◆ What is needed ◆
Retype every line of the data, keeping each word exactly.

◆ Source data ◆
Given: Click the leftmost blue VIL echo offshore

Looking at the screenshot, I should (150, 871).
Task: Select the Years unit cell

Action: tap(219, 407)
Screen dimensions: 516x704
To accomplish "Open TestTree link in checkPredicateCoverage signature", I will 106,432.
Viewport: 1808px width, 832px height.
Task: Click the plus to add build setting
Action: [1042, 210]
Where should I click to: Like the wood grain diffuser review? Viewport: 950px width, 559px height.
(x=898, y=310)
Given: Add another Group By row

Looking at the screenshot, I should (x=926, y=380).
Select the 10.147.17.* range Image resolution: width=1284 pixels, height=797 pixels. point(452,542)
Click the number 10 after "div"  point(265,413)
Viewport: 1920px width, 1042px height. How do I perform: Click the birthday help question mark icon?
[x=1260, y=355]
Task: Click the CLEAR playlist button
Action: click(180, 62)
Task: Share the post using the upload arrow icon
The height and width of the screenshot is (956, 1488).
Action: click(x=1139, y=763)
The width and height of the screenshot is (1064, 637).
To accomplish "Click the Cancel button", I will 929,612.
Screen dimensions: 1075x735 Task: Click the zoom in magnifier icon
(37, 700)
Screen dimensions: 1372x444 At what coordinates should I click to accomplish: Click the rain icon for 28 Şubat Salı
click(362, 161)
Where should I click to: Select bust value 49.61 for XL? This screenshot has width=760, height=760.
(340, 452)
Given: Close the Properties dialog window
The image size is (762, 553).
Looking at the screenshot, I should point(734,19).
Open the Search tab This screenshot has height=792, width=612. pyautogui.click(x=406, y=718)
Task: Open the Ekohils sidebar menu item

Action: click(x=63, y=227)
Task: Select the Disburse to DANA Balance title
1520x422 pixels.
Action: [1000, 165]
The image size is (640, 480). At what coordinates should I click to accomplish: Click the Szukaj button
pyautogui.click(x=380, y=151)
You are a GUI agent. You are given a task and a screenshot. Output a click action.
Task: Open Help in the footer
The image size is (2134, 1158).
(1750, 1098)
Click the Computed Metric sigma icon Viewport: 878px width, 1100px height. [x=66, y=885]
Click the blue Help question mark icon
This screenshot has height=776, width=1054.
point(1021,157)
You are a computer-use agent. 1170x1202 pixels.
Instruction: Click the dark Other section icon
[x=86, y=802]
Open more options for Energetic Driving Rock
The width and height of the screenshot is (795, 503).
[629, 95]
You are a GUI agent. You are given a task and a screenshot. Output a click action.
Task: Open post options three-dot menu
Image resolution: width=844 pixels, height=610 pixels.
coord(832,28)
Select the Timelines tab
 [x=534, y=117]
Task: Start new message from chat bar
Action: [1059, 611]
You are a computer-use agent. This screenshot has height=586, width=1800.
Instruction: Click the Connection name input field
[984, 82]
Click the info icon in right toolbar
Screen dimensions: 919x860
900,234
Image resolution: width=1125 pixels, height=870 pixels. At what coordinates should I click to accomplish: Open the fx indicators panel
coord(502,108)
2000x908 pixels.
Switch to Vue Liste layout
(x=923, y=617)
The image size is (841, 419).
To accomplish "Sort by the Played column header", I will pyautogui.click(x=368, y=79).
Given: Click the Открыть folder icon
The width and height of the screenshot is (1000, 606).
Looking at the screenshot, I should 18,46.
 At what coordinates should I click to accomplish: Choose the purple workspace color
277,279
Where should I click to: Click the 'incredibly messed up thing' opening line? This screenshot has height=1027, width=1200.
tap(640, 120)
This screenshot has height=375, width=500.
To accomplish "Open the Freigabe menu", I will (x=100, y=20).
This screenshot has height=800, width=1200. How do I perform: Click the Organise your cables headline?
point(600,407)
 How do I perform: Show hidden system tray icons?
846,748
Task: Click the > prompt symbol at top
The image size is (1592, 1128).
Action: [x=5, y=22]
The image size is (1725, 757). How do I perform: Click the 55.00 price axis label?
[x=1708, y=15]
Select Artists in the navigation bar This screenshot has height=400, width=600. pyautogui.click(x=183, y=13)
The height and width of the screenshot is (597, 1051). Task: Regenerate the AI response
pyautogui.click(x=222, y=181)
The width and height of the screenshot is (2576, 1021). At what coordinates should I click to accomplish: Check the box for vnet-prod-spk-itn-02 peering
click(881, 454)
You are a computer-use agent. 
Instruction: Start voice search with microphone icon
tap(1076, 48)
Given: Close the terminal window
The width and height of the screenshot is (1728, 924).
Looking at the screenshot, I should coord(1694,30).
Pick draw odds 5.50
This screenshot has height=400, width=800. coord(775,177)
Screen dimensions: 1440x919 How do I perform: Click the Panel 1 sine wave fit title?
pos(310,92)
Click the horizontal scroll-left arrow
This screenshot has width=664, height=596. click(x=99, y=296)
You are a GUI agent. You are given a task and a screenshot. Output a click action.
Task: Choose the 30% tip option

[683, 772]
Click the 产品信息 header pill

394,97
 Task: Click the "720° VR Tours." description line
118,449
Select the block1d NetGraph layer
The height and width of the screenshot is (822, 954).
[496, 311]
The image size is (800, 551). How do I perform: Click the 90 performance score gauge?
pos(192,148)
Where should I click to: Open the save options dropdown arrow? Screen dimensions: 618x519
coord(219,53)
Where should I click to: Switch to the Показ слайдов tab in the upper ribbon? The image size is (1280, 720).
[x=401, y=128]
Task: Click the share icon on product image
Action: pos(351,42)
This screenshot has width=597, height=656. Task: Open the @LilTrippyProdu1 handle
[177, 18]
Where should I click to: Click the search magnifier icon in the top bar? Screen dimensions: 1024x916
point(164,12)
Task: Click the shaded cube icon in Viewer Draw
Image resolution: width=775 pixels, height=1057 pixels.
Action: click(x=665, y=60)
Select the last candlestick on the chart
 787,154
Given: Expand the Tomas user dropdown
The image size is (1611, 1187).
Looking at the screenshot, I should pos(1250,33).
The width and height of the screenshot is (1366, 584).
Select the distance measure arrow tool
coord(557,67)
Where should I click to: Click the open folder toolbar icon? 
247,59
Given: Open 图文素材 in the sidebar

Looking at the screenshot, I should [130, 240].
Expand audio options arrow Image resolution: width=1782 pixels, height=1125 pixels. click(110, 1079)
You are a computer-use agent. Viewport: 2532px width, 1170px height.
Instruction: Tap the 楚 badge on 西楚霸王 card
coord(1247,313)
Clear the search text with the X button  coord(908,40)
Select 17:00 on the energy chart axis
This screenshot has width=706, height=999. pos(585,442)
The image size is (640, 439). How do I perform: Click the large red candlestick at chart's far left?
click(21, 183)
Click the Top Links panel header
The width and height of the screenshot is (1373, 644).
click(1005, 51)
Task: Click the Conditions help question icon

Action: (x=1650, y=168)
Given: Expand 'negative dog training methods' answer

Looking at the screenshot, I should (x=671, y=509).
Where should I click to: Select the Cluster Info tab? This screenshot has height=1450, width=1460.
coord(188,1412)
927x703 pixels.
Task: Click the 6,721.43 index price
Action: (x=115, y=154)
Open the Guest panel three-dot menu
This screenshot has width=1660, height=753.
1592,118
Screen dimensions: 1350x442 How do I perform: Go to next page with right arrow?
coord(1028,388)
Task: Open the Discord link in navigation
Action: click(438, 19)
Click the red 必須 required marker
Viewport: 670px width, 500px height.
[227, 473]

◆ Answer section ◆
Given: Click the leftmost blue VIL echo offshore

Looking at the screenshot, I should (150, 871).
Task: Select the Years unit cell

Action: tap(219, 407)
Screen dimensions: 516x704
To accomplish "Open TestTree link in checkPredicateCoverage signature", I will 106,432.
Viewport: 1808px width, 832px height.
Task: Click the plus to add build setting
Action: [1042, 210]
Where should I click to: Like the wood grain diffuser review? Viewport: 950px width, 559px height.
(x=898, y=310)
Given: Add another Group By row

Looking at the screenshot, I should (x=926, y=380).
Select the 10.147.17.* range Image resolution: width=1284 pixels, height=797 pixels. point(452,542)
Click the number 10 after "div"  point(265,413)
Viewport: 1920px width, 1042px height. How do I perform: Click the birthday help question mark icon?
[x=1260, y=355]
Task: Click the CLEAR playlist button
Action: click(180, 62)
Task: Share the post using the upload arrow icon
The height and width of the screenshot is (956, 1488).
Action: click(x=1139, y=763)
The width and height of the screenshot is (1064, 637).
To accomplish "Click the Cancel button", I will 929,612.
Screen dimensions: 1075x735 Task: Click the zoom in magnifier icon
(37, 700)
Screen dimensions: 1372x444 At what coordinates should I click to accomplish: Click the rain icon for 28 Şubat Salı
click(362, 161)
Where should I click to: Select bust value 49.61 for XL? This screenshot has width=760, height=760.
(340, 452)
Given: Close the Properties dialog window
The image size is (762, 553).
Looking at the screenshot, I should point(734,19).
Open the Search tab This screenshot has height=792, width=612. pyautogui.click(x=406, y=718)
Task: Open the Ekohils sidebar menu item

Action: click(x=63, y=227)
Task: Select the Disburse to DANA Balance title
1520x422 pixels.
Action: [1000, 165]
The image size is (640, 480). At what coordinates should I click to accomplish: Click the Szukaj button
pyautogui.click(x=380, y=151)
You are a GUI agent. You are given a task and a screenshot. Output a click action.
Task: Open Help in the footer
The image size is (2134, 1158).
(1750, 1098)
Click the Computed Metric sigma icon Viewport: 878px width, 1100px height. [x=66, y=885]
Click the blue Help question mark icon
This screenshot has height=776, width=1054.
point(1021,157)
You are a computer-use agent. 1170x1202 pixels.
Instruction: Click the dark Other section icon
[x=86, y=802]
Open more options for Energetic Driving Rock
The width and height of the screenshot is (795, 503).
[629, 95]
You are a GUI agent. You are given a task and a screenshot. Output a click action.
Task: Open post options three-dot menu
Image resolution: width=844 pixels, height=610 pixels.
coord(832,28)
Select the Timelines tab
 [x=534, y=117]
Task: Start new message from chat bar
Action: [1059, 611]
You are a computer-use agent. This screenshot has height=586, width=1800.
Instruction: Click the Connection name input field
[984, 82]
Click the info icon in right toolbar
Screen dimensions: 919x860
900,234
Image resolution: width=1125 pixels, height=870 pixels. At what coordinates should I click to accomplish: Open the fx indicators panel
coord(502,108)
2000x908 pixels.
Switch to Vue Liste layout
(x=923, y=617)
The image size is (841, 419).
To accomplish "Sort by the Played column header", I will pyautogui.click(x=368, y=79).
Given: Click the Открыть folder icon
The width and height of the screenshot is (1000, 606).
Looking at the screenshot, I should 18,46.
 At what coordinates should I click to accomplish: Choose the purple workspace color
277,279
Where should I click to: Click the 'incredibly messed up thing' opening line? This screenshot has height=1027, width=1200.
tap(640, 120)
This screenshot has height=375, width=500.
To accomplish "Open the Freigabe menu", I will (x=100, y=20).
This screenshot has height=800, width=1200. How do I perform: Click the Organise your cables headline?
point(600,407)
 How do I perform: Show hidden system tray icons?
846,748
Task: Click the > prompt symbol at top
The image size is (1592, 1128).
Action: [x=5, y=22]
The image size is (1725, 757). How do I perform: Click the 55.00 price axis label?
[x=1708, y=15]
Select Artists in the navigation bar This screenshot has height=400, width=600. pyautogui.click(x=183, y=13)
The height and width of the screenshot is (597, 1051). Task: Regenerate the AI response
pyautogui.click(x=222, y=181)
The width and height of the screenshot is (2576, 1021). At what coordinates should I click to accomplish: Check the box for vnet-prod-spk-itn-02 peering
click(881, 454)
You are a computer-use agent. 
Instruction: Start voice search with microphone icon
tap(1076, 48)
Given: Close the terminal window
The width and height of the screenshot is (1728, 924).
Looking at the screenshot, I should coord(1694,30).
Pick draw odds 5.50
This screenshot has height=400, width=800. coord(775,177)
Screen dimensions: 1440x919 How do I perform: Click the Panel 1 sine wave fit title?
pos(310,92)
Click the horizontal scroll-left arrow
This screenshot has width=664, height=596. click(x=99, y=296)
You are a GUI agent. You are given a task and a screenshot. Output a click action.
Task: Choose the 30% tip option

[683, 772]
Click the 产品信息 header pill

394,97
 Task: Click the "720° VR Tours." description line
118,449
Select the block1d NetGraph layer
The height and width of the screenshot is (822, 954).
[496, 311]
The image size is (800, 551). How do I perform: Click the 90 performance score gauge?
pos(192,148)
Where should I click to: Open the save options dropdown arrow? Screen dimensions: 618x519
coord(219,53)
Where should I click to: Switch to the Показ слайдов tab in the upper ribbon? The image size is (1280, 720).
[x=401, y=128]
Task: Click the share icon on product image
Action: pos(351,42)
This screenshot has width=597, height=656. Task: Open the @LilTrippyProdu1 handle
[177, 18]
Where should I click to: Click the search magnifier icon in the top bar? Screen dimensions: 1024x916
point(164,12)
Task: Click the shaded cube icon in Viewer Draw
Image resolution: width=775 pixels, height=1057 pixels.
Action: click(x=665, y=60)
Select the last candlestick on the chart
 787,154
Given: Expand the Tomas user dropdown
The image size is (1611, 1187).
Looking at the screenshot, I should pos(1250,33).
The width and height of the screenshot is (1366, 584).
Select the distance measure arrow tool
coord(557,67)
Where should I click to: Click the open folder toolbar icon? 
247,59
Given: Open 图文素材 in the sidebar

Looking at the screenshot, I should [130, 240].
Expand audio options arrow Image resolution: width=1782 pixels, height=1125 pixels. click(110, 1079)
You are a computer-use agent. Viewport: 2532px width, 1170px height.
Instruction: Tap the 楚 badge on 西楚霸王 card
coord(1247,313)
Clear the search text with the X button  coord(908,40)
Select 17:00 on the energy chart axis
This screenshot has width=706, height=999. pos(585,442)
The image size is (640, 439). How do I perform: Click the large red candlestick at chart's far left?
click(21, 183)
Click the Top Links panel header
The width and height of the screenshot is (1373, 644).
click(1005, 51)
Task: Click the Conditions help question icon

Action: (x=1650, y=168)
Given: Expand 'negative dog training methods' answer

Looking at the screenshot, I should (x=671, y=509).
Where should I click to: Select the Cluster Info tab? This screenshot has height=1450, width=1460.
coord(188,1412)
927x703 pixels.
Task: Click the 6,721.43 index price
Action: (x=115, y=154)
Open the Guest panel three-dot menu
This screenshot has width=1660, height=753.
1592,118
Screen dimensions: 1350x442 How do I perform: Go to next page with right arrow?
coord(1028,388)
Task: Open the Discord link in navigation
Action: click(438, 19)
Click the red 必須 required marker
Viewport: 670px width, 500px height.
[227, 473]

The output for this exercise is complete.